Councilmember Kenyatta Johnson addresses the press after the trial ends. (Photo courtesy: Denise Clay-Murray)

The government alleges the four put together a scheme designed help Universal keep a group of dilapidated South Philadelphia properties from being reclaimed by the Philadelphia Redevelopment Authority by bribing Johnson and using a $66,750 “low-show” contract for Chavous as the means for payment.

To prove its case, the government relied on a collection of largely circumstantial evidence that it presented in a very document heavy way. Of the 10 government witnesses put on the stand, the one the jury heard from the most was lead FBI Case Agent Richard Haag. 

The agent described a six-year investigative process that included interviews with 150 witnesses, Grand Jury subpoenas, surveillance, and search warrants. That trail led to 

a paper trail of bank records, invoices, credit card bills, Universal board meeting minutes, and other documents.

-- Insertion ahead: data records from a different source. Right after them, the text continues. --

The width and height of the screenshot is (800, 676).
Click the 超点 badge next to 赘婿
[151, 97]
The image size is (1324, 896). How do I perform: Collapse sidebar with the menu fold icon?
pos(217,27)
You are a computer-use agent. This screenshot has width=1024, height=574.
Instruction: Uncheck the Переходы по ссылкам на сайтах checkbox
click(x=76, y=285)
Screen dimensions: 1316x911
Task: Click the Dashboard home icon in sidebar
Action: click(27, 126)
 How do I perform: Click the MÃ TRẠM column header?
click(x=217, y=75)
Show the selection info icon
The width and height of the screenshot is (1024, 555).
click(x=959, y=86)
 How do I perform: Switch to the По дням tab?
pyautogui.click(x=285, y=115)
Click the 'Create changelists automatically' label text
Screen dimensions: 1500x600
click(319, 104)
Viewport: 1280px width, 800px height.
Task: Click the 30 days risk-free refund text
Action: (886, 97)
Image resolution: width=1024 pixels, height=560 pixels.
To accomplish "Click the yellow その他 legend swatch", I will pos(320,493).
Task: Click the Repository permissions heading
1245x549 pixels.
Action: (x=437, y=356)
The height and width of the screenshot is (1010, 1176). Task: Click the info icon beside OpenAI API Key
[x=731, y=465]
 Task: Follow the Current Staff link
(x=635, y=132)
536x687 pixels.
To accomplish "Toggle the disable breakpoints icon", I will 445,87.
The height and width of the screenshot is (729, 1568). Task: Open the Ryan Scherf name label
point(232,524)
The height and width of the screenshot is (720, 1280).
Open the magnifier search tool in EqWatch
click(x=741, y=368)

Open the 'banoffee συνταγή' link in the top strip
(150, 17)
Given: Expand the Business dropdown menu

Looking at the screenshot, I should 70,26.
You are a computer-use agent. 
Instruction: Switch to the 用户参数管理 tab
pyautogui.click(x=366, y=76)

But what it didn’t include was any audio or video evidence of wrongdoing, or witnesses that can directly connect Johnson and Chavous to any wrongdoing.

And it’s for that reason that the government should rethink its decision to retry the case, Johnson’s attorney Pat Egan said. If this was the best evidence that the government could come up with after six years of investigation, it might be time to reconsider, he said.

“The issue in this case was that there was no evidence,” Egan said. “Fortunately, some of the jurors obviously saw it that was as well. We believe that won’t change because there is no evidence. My client did nothing wrong.”

Another reason that the government may be so dedicated to retrying this case is because it only represented two counts of a 22-count indictment. The other 20 counts, which include racketeering, and embezzlement, focus on not only Universal’s dealings in Philadelphia, but also the company’s dealings in Milwaukee. The original plan was for the jury to hear both cases. A new jury will have to be selected to hear both cases for the retrial.

There is no word on when the retrial will be held.